Return only the tail of the data below, word for word: the line with "You are a computer-use agent. 952x1270" and each line after it through the final one.

[Opening Data section section]

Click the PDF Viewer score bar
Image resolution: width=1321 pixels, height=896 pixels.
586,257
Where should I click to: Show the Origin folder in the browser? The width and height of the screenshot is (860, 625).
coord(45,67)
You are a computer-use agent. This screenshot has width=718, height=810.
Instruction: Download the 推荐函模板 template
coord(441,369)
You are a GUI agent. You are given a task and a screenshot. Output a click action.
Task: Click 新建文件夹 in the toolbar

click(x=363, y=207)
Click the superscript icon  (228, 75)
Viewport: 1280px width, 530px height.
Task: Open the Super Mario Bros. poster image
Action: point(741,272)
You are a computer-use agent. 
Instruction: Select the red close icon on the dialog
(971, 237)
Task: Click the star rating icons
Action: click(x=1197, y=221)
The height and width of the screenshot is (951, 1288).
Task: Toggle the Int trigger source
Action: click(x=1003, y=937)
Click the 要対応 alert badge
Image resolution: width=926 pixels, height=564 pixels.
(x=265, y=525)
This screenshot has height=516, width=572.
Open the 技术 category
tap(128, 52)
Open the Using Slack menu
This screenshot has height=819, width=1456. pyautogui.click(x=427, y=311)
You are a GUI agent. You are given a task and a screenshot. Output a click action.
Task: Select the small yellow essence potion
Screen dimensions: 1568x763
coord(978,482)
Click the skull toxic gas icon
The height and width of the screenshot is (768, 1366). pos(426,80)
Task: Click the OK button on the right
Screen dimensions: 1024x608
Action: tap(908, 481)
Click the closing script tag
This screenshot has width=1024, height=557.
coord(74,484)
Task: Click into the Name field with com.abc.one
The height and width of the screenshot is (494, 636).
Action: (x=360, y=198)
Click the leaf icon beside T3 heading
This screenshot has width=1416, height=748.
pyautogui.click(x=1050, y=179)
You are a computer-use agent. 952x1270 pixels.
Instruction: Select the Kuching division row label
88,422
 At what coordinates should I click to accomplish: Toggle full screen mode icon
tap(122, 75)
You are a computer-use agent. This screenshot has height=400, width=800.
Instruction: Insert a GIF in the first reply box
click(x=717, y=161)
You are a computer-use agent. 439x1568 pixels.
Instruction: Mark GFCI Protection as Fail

[Closing Data section section]

- _Exercise result_:
You are a computer-use agent. 952x1270 pixels.
Instruction: Select the Kuching division row label
88,422
 At what coordinates should I click to accomplish: Toggle full screen mode icon
tap(122, 75)
You are a computer-use agent. This screenshot has height=400, width=800.
Instruction: Insert a GIF in the first reply box
click(x=717, y=161)
You are a computer-use agent. 439x1568 pixels.
Instruction: Mark GFCI Protection as Fail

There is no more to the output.